[Problem]
Reproduce the lines of the records starting with the line containing "Given: Choose Stop 4 Sites from context menu" and continuing through the line containing "Action: [x=646, y=212]", both included. Give only those lines.

[Dataset rows]
§
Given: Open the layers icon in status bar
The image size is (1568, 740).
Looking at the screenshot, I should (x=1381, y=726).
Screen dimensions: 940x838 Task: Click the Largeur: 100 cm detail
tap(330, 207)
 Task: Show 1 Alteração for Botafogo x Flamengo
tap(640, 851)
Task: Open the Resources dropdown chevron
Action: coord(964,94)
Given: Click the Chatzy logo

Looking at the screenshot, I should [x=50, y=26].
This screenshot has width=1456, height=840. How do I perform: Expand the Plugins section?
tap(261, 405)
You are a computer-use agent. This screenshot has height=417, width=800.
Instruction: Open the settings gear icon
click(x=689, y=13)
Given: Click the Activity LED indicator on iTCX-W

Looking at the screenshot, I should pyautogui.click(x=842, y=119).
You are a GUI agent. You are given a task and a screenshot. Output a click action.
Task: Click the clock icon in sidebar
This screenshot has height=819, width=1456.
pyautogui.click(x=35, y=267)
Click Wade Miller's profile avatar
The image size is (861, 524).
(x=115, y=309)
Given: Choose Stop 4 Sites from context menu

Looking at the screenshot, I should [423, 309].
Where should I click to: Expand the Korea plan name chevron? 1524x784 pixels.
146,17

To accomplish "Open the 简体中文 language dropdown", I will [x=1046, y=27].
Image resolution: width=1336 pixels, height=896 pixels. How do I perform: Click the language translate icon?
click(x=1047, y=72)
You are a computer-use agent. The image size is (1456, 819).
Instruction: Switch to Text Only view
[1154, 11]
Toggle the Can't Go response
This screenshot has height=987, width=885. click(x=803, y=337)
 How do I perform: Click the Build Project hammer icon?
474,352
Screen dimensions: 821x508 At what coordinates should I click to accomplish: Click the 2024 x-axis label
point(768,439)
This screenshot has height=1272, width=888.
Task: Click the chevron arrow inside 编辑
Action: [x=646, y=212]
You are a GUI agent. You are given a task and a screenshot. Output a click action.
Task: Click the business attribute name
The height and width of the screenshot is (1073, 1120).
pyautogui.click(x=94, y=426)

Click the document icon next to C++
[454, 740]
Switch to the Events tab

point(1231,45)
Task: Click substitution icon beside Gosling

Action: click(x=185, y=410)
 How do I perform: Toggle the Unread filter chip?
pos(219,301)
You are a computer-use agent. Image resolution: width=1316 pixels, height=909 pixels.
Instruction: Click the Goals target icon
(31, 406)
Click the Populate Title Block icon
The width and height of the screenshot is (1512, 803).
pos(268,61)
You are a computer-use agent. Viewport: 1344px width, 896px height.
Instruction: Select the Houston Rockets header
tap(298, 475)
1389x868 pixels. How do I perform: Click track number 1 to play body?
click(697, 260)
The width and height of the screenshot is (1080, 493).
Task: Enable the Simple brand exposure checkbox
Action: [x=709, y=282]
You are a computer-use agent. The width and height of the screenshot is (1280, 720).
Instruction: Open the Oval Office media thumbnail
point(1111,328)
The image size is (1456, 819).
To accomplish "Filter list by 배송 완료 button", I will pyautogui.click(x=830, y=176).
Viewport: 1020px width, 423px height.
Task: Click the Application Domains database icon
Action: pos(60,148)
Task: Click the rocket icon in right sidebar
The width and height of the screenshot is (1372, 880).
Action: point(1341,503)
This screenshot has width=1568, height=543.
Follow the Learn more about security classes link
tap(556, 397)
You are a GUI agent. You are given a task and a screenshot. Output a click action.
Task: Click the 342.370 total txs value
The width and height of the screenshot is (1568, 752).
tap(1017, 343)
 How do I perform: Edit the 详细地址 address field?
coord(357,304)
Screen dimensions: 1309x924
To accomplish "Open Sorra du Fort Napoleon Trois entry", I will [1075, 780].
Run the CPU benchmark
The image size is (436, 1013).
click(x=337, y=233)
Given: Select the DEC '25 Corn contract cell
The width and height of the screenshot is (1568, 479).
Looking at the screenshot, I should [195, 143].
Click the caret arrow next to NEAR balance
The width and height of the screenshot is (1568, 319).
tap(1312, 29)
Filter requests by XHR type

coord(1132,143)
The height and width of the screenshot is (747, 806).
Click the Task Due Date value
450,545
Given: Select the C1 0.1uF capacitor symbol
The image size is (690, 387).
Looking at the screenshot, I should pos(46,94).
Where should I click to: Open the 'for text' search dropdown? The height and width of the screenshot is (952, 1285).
§
[The reply]
Given: Choose Stop 4 Sites from context menu

Looking at the screenshot, I should [423, 309].
Where should I click to: Expand the Korea plan name chevron? 1524x784 pixels.
146,17

To accomplish "Open the 简体中文 language dropdown", I will [x=1046, y=27].
Image resolution: width=1336 pixels, height=896 pixels. How do I perform: Click the language translate icon?
click(x=1047, y=72)
You are a computer-use agent. The image size is (1456, 819).
Instruction: Switch to Text Only view
[1154, 11]
Toggle the Can't Go response
This screenshot has height=987, width=885. click(x=803, y=337)
 How do I perform: Click the Build Project hammer icon?
474,352
Screen dimensions: 821x508 At what coordinates should I click to accomplish: Click the 2024 x-axis label
point(768,439)
This screenshot has height=1272, width=888.
Task: Click the chevron arrow inside 编辑
Action: [x=646, y=212]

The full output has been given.